[EXCERPTED TEXT]:
* * * * * * *
The Living Beast
The living beast is a heightened state of collective learning. When the beast emerges, Diana and her students are immersed in the “magic” of learning. While Diana plays a role in bringing about this process, she says she cannot control it. She says it is bigger than she is. In fact, she becomes part of the beast, as do her students. The beast has a life of its own:
There is just this magical chemistry that happens, and you can’t predict when it’s going to be. The frequency, I would say, is at least four days out of five, at least one of my classes will run very smoothly and you’ll really feel that magic. But it’s not every class, every day; it’s not every class on a particular day. It’s a living, breathing thing that evolves, so you can’t predict it with accuracy. Even if you set up the environment to create that magic, it doesn’t always happen. And sometimes when you think it’s going to be the worst day and you just wish you wouldn’t even have stepped out of bed, things go wonderfully well, and that’s the type of thing that really keeps you wanting to teach.
While this description may seem strange, in this book you will read other, similar descriptions. Many of the teachers we interviewed spoke of this process but struggled to describe it. Powerful practice seems to be associated with this elusive process of emergent, collective learning.
Mihaly Csikszentmihalyi is a psychologist who studied individual learning at its peak. He identified something he called the flow state. Individuals enter the flow state when they have a clear goal. In pursuing the goal, the person gets immediate feedback, knows how he or she is doing, and understands how to adjust to stay on target. Flow tends to occur when the person feels challenged but skilled. Csikszentmihalyi writes:
When goals are clear, feedback relevant, and challenges and skills are in balance, attention becomes ordered and fully invested. Because of the total demand on psychic energy, a person in flow is completely focused. There is no space in consciousness for distracting thoughts, irrelevant feelings. Self-consciousness disappears, yet one feels stronger than usual. The sense of time is distorted: hours seem to pass by in minutes. When a person’s entire being is stretched in the full functioning of body and mind, whatever one does becomes worth doing for its own sake; living becomes its own justification. In the harmonious focusing of physical and psychic energy, life finally comes into its own.
In this elevated state of learning, people flourish. Flow can occur during a variety of activities, including writing, playing a sport, or doing surgery.
When Diana talks about the dance that gives rise to the “living beast” in her classroom, the focus is not on individual learning. It is on collective learning. The living beast is a process of group flow. To facilitate the emergence of this dynamic state, Diana takes the pulse of her students: “You have to constantly read the kids; you have to read their receptiveness; you have to read their interest; you have to read their current condition as they come into your room …. You read that through their body language, their facial expressions, their conversation with you, their eye contact. So I read that constantly. I’m checking their pulse all the time.”
The capacity to read each student as the group is focused on even higher levels of learning is another example of working across quadrants. When there is some degree of structure from the red quadrant, and the trust of the yellow quadrant is deeply intertwined with the focus and the tenacity of the blue quadrant, the magic of the green quadrant may emerge. Collective flow gives rise to creative collaboration. Learning is co-created. Living in such a community may be a key to the acceleration of learning reflected in high value-added scores.
* * * * * * *
[MATERIAL PROVIDED]:

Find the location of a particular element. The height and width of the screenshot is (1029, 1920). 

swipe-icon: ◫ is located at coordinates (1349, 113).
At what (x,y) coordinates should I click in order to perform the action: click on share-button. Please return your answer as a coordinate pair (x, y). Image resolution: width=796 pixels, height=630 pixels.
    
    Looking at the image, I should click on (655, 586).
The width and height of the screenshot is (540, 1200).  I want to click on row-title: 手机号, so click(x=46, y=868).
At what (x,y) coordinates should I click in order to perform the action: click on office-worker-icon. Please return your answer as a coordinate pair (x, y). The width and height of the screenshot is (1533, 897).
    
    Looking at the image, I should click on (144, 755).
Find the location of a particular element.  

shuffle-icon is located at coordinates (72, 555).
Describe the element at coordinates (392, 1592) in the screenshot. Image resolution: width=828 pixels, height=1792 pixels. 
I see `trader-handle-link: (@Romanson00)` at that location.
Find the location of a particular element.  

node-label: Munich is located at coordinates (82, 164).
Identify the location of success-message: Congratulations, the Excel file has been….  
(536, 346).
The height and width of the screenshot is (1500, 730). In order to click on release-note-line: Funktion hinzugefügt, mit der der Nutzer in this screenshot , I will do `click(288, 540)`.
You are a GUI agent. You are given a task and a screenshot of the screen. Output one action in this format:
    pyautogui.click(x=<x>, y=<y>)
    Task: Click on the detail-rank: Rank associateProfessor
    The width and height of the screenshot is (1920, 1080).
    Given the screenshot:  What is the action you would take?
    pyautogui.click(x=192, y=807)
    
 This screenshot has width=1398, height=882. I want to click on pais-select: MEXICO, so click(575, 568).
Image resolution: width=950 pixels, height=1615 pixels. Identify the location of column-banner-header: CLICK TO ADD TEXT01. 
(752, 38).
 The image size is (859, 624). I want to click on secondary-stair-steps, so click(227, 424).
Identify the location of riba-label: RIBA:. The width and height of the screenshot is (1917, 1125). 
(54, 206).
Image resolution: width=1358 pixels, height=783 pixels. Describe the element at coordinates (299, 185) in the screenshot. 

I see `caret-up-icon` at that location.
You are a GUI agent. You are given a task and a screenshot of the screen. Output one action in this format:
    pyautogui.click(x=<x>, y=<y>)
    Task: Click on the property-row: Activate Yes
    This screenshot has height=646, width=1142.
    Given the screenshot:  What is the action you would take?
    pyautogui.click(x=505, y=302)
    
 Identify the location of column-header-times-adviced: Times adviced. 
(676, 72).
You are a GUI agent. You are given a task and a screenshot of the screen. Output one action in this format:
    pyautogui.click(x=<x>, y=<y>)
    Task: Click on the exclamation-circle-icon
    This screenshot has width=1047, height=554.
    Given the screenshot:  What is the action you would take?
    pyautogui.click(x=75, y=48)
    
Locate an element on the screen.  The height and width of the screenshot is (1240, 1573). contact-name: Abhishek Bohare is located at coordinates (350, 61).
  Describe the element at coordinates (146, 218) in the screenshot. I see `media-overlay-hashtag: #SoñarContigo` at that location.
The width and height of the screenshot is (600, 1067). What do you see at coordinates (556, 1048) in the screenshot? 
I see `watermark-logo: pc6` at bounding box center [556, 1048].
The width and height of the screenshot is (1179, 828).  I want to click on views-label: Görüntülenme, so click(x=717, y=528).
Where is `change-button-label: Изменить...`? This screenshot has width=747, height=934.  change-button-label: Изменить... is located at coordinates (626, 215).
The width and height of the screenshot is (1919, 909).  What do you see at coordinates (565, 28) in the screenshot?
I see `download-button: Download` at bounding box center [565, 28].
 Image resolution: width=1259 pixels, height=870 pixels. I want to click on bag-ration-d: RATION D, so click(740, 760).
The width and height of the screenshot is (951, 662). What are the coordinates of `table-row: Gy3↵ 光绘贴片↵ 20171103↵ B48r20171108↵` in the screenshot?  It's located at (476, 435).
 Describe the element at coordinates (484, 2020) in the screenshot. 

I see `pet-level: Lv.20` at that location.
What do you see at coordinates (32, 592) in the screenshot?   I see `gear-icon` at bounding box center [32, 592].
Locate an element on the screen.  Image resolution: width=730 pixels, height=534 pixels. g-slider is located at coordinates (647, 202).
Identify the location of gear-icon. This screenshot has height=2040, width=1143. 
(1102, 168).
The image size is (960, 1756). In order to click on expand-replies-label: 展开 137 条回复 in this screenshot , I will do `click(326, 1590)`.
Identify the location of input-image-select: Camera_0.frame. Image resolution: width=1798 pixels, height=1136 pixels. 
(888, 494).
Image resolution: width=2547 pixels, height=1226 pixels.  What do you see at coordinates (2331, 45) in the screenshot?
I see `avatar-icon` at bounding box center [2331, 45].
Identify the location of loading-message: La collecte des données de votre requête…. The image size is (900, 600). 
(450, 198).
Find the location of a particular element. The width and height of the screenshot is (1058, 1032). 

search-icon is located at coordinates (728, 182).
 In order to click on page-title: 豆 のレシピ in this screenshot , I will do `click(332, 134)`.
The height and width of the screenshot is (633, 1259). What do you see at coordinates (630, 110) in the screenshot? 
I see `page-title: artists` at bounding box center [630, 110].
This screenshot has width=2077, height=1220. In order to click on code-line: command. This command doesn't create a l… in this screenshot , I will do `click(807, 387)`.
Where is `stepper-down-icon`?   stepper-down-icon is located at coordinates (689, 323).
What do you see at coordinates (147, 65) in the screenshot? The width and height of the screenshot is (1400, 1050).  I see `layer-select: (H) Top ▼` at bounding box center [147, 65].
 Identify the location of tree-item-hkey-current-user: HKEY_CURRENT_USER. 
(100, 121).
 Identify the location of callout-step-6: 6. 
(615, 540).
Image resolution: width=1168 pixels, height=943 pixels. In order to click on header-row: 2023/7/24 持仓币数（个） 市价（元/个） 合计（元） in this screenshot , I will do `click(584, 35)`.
* * * * * * *
[WHAT THE EXERCISE ASKS]:
Using the living-beast text, decide whether each statement agrees with it: 1. Diana says she can control the living beast. 2. Flow tends to occur when a person feels challenged but skilled. 3. Diana reports that at least one of her classes runs very smoothly on at least four days out of five. Answer yes or no for each and quote the deciding words. The listing is separate material with no connection to the living-beast text.

[SOLUTION TO THE EXERCISE]:
1. No: "she says she cannot control it."
2. Yes: "Flow tends to occur when the person feels challenged but skilled."
3. Yes: "at least four days out of five, at least one of my classes will run very smoothly"